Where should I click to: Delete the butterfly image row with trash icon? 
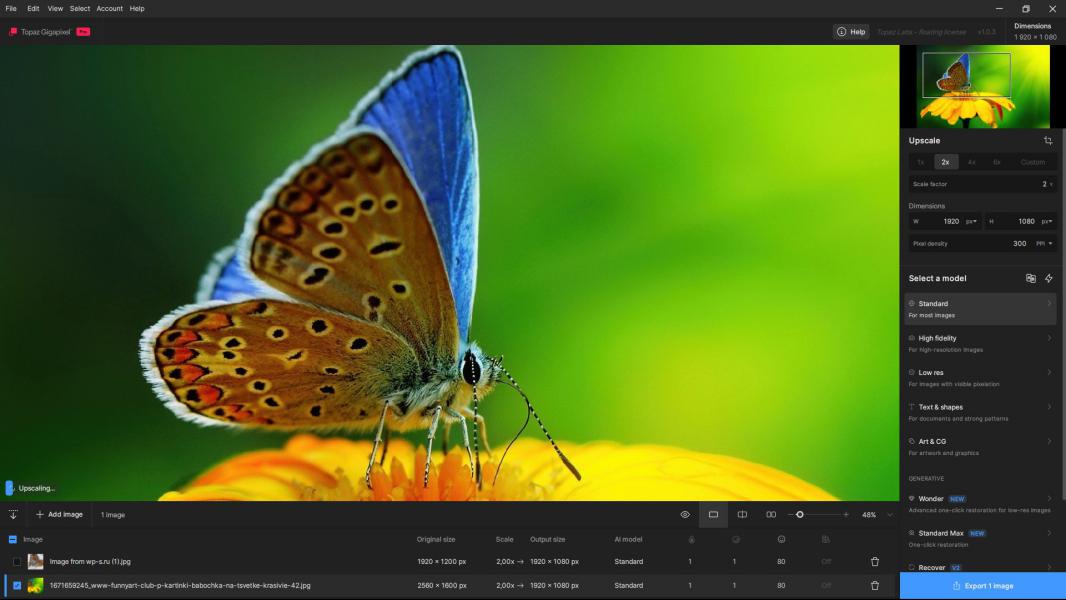pyautogui.click(x=875, y=586)
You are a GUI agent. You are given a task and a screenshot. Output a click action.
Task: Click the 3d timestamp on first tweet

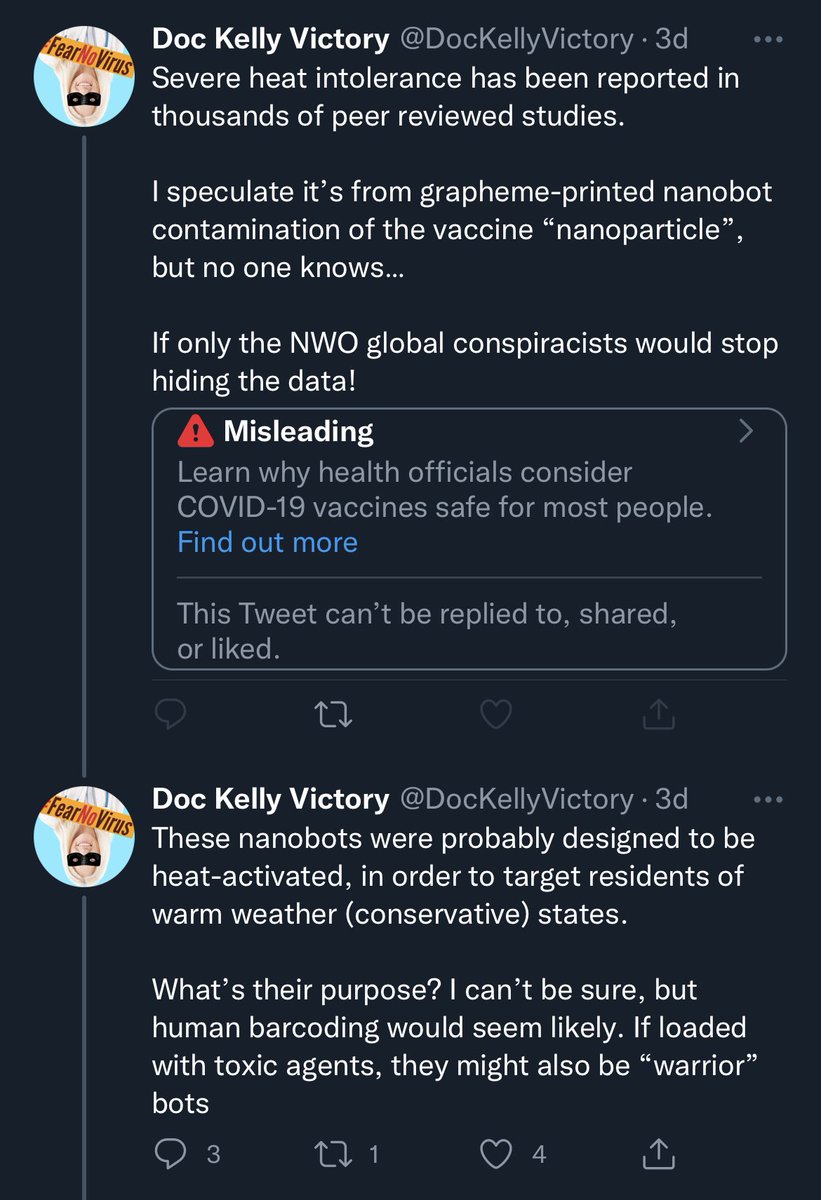pyautogui.click(x=671, y=40)
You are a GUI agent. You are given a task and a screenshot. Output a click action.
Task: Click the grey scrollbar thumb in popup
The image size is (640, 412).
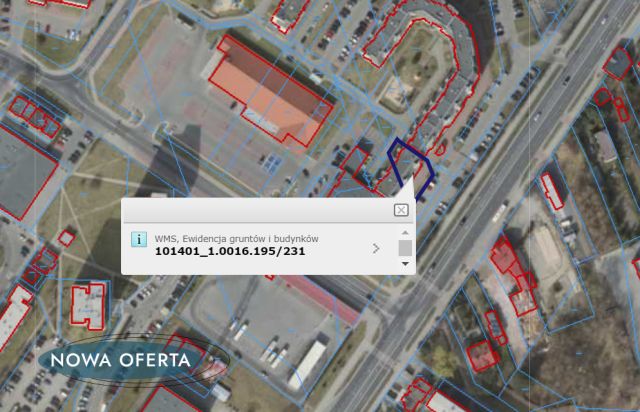(x=405, y=248)

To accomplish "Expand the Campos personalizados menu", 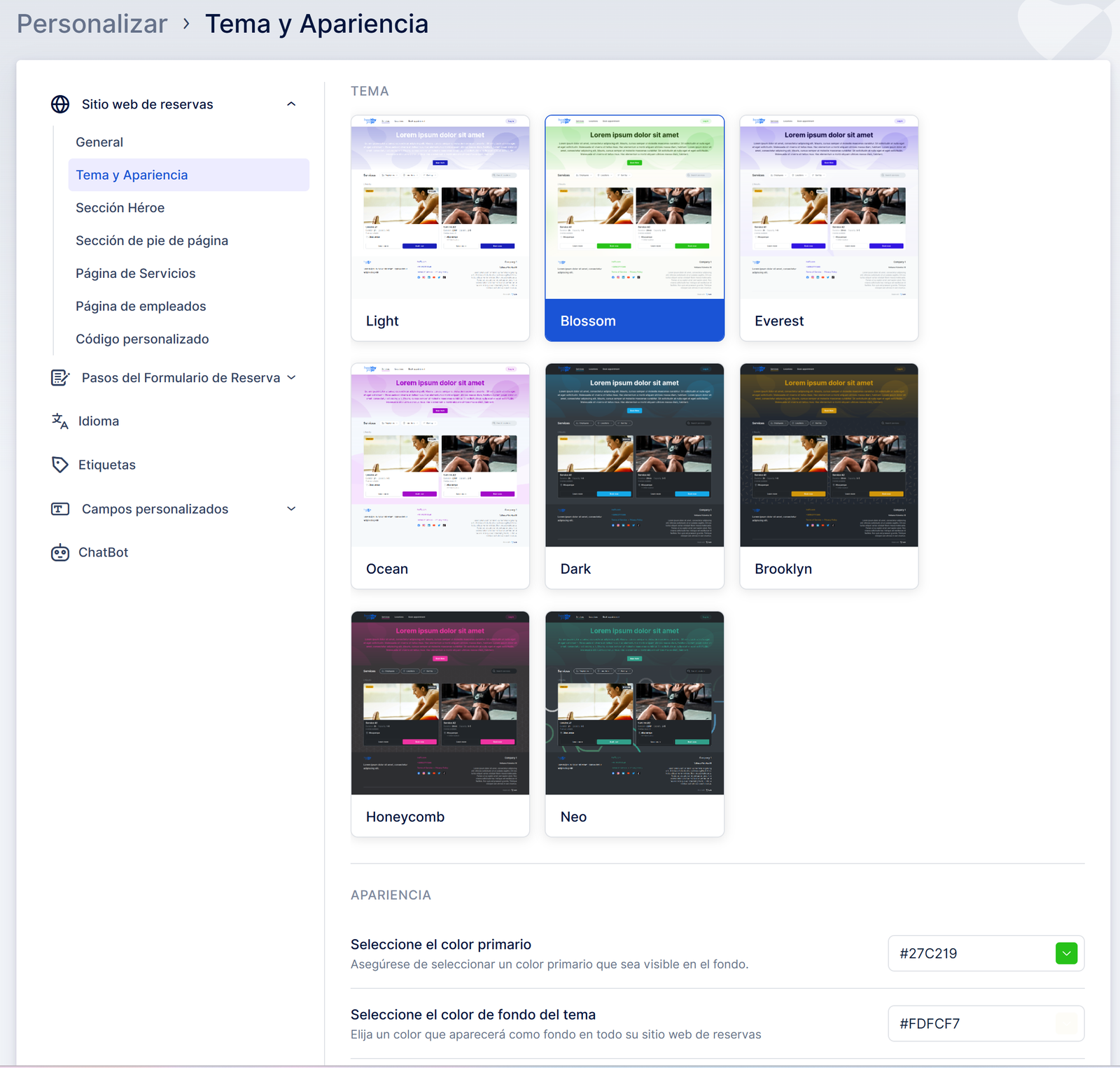I will click(x=291, y=509).

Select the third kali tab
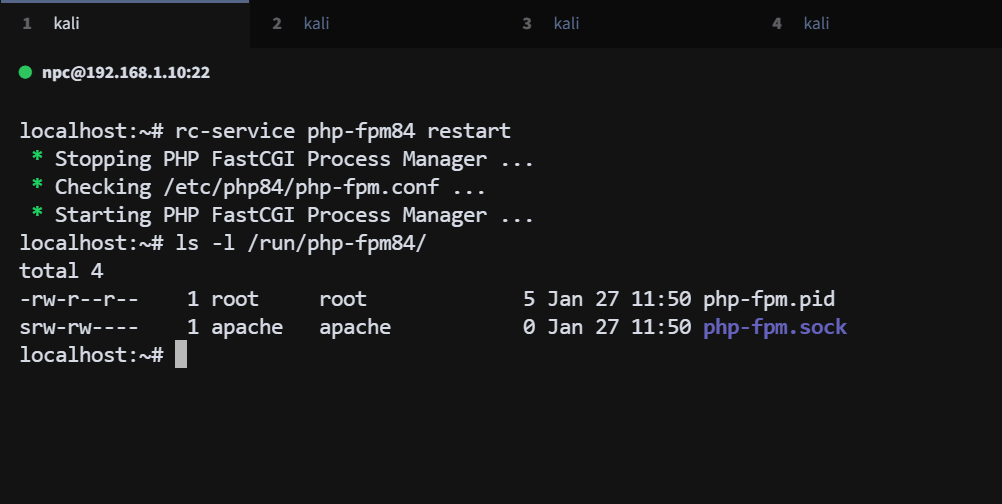point(566,23)
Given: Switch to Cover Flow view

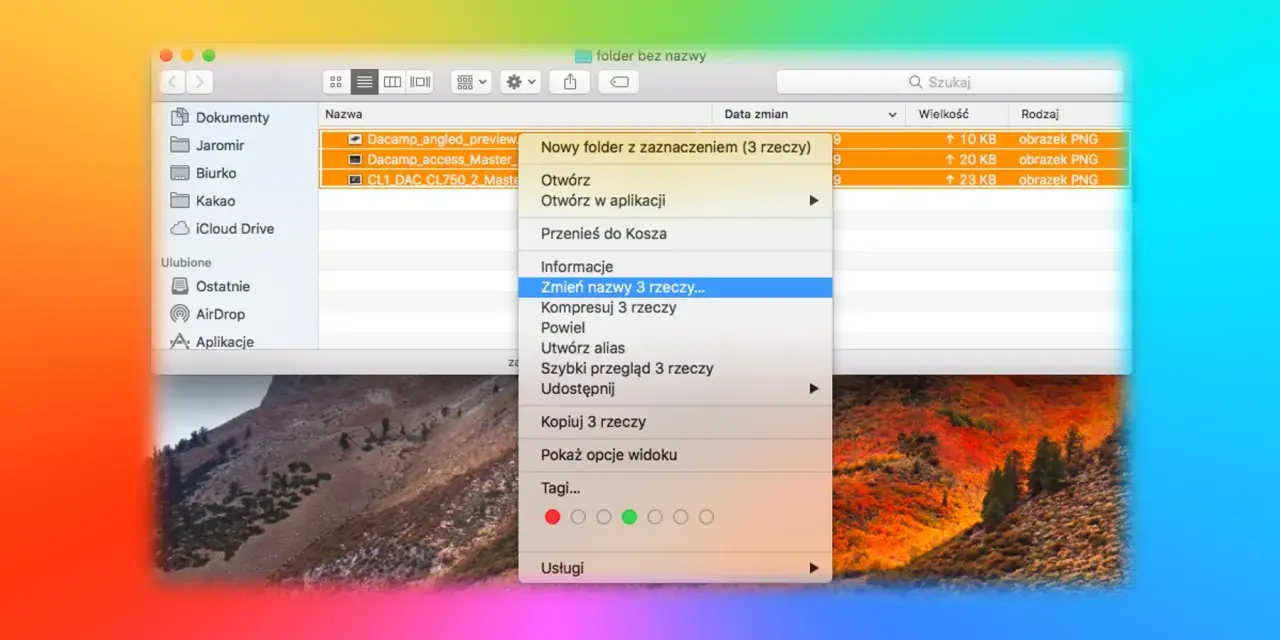Looking at the screenshot, I should 420,82.
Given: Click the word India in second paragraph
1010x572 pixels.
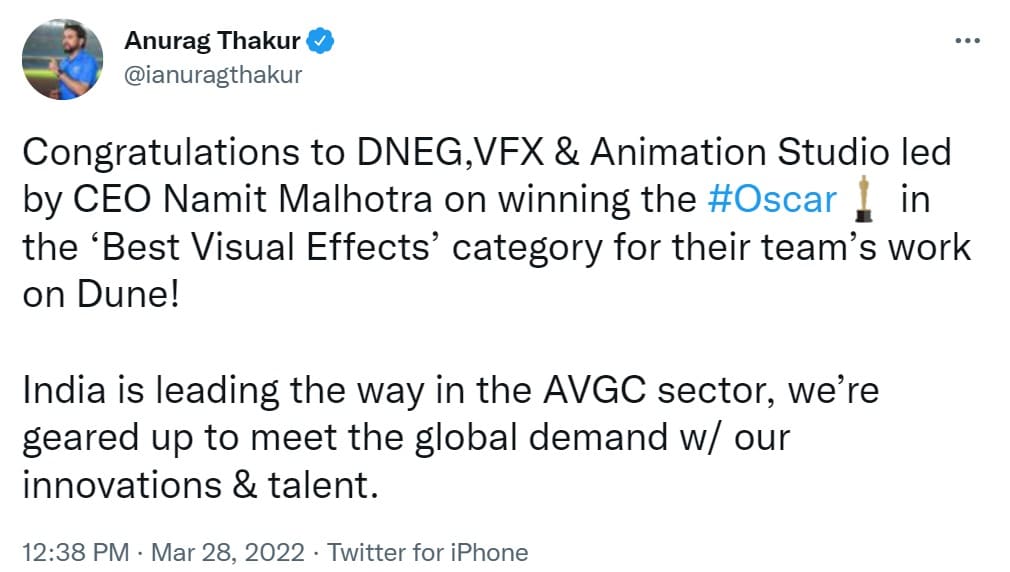Looking at the screenshot, I should (x=64, y=390).
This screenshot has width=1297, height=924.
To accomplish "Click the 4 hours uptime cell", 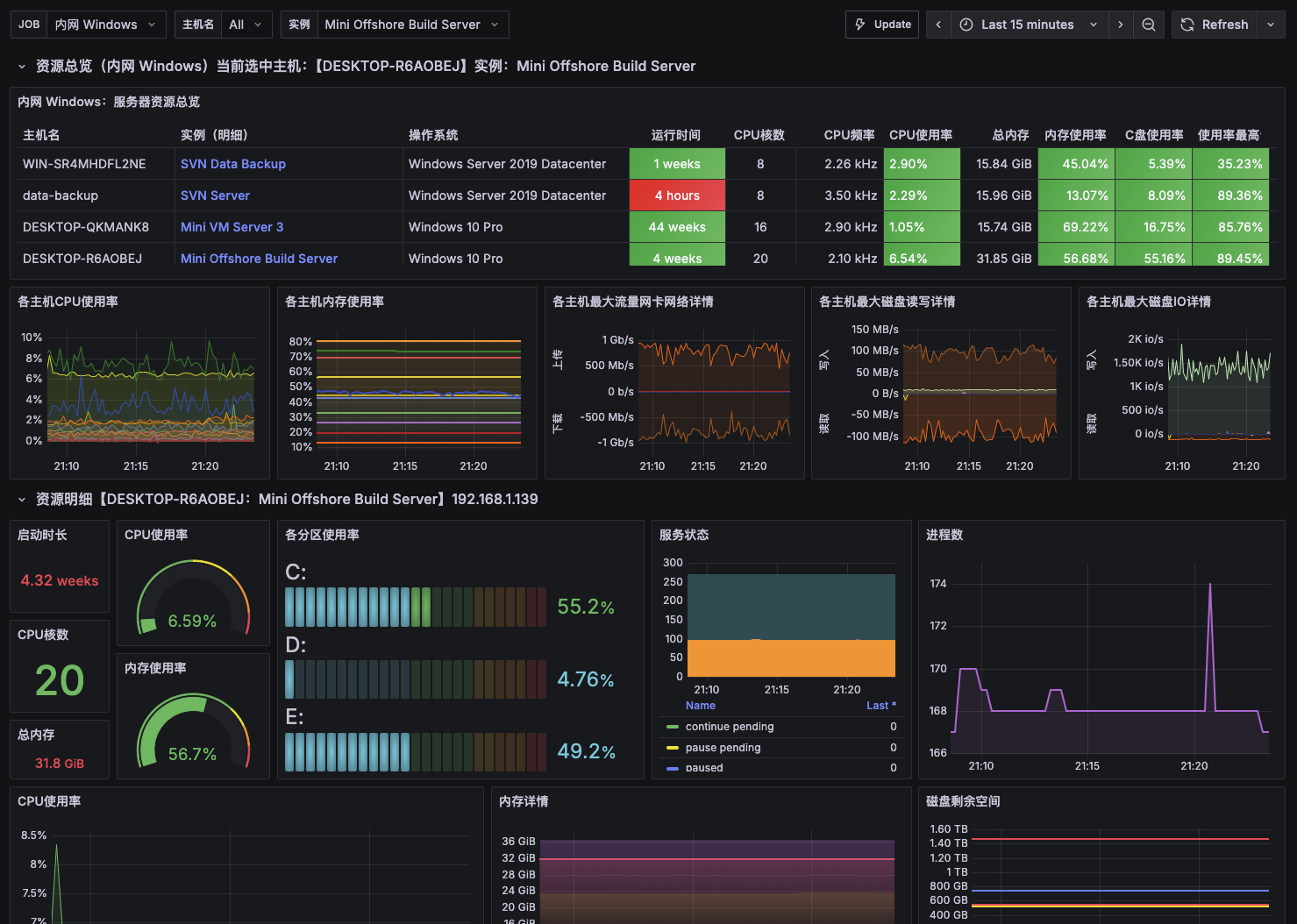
──────────────────────────────
> [HOW TO COMPLETE THIS TASK]
For this task, give again exactly the lines from the line with "Given: Click the" through the end of the entries, including both ends, and omit the pictures.

> [ANSWER FOR THE TASK]
Given: Click the word India in second paragraph
1010x572 pixels.
Looking at the screenshot, I should (x=64, y=390).
This screenshot has width=1297, height=924.
To accomplish "Click the 4 hours uptime cell", 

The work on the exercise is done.